# Problem requirements:
Once the line with "Screen dimensions: 854x816" is found in the data, output it and each following line exactly, up to and including the line with "the Reset Children", and nothing before or after.

(Beginning of Input data)

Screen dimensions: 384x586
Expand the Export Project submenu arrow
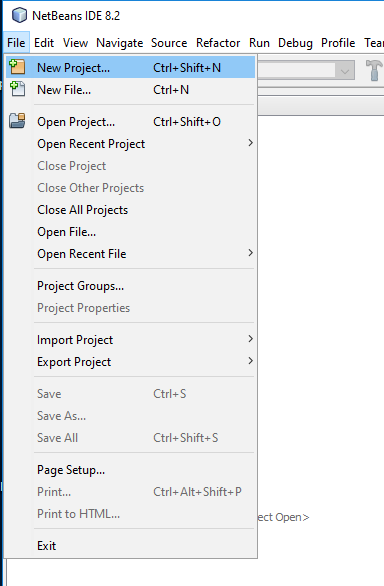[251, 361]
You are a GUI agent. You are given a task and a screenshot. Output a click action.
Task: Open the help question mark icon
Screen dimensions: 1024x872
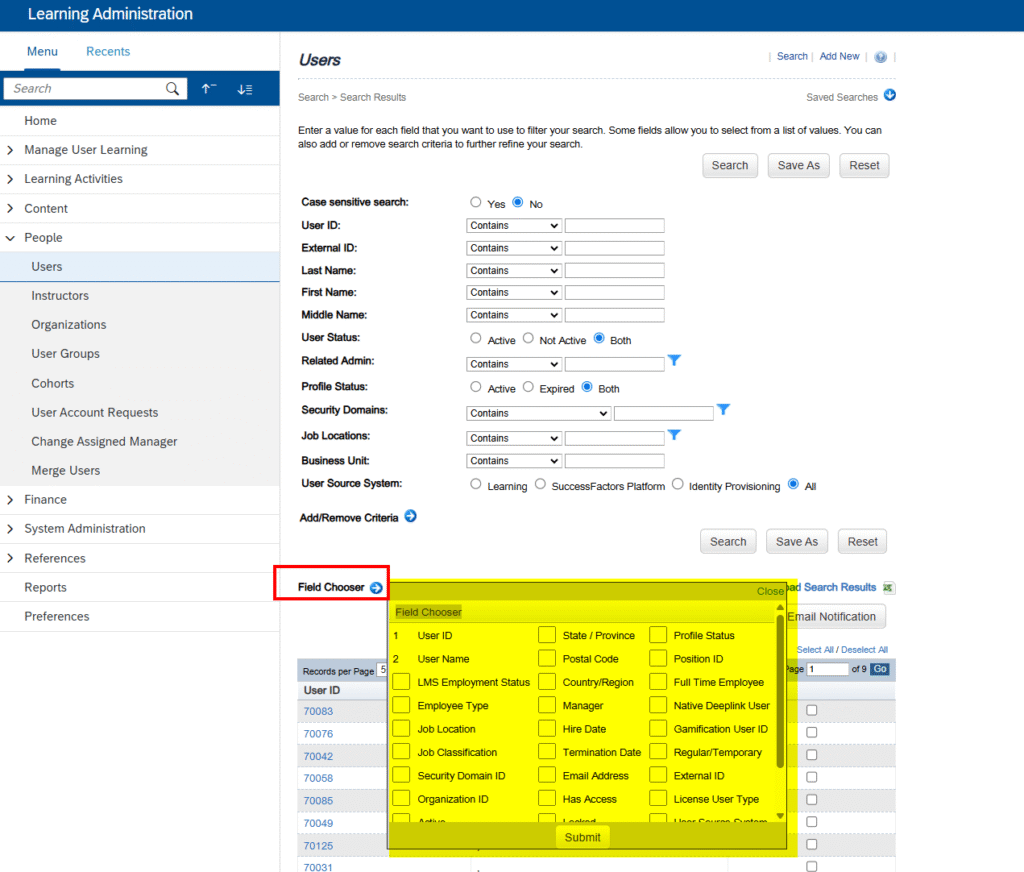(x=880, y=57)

(End of Input data)
(Beginning of Input data)

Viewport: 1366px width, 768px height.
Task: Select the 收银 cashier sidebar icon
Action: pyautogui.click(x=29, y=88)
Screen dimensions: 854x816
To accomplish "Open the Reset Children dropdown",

(End of Input data)

# Output for this task:
Screen dimensions: 854x816
To accomplish "Open the Reset Children dropdown",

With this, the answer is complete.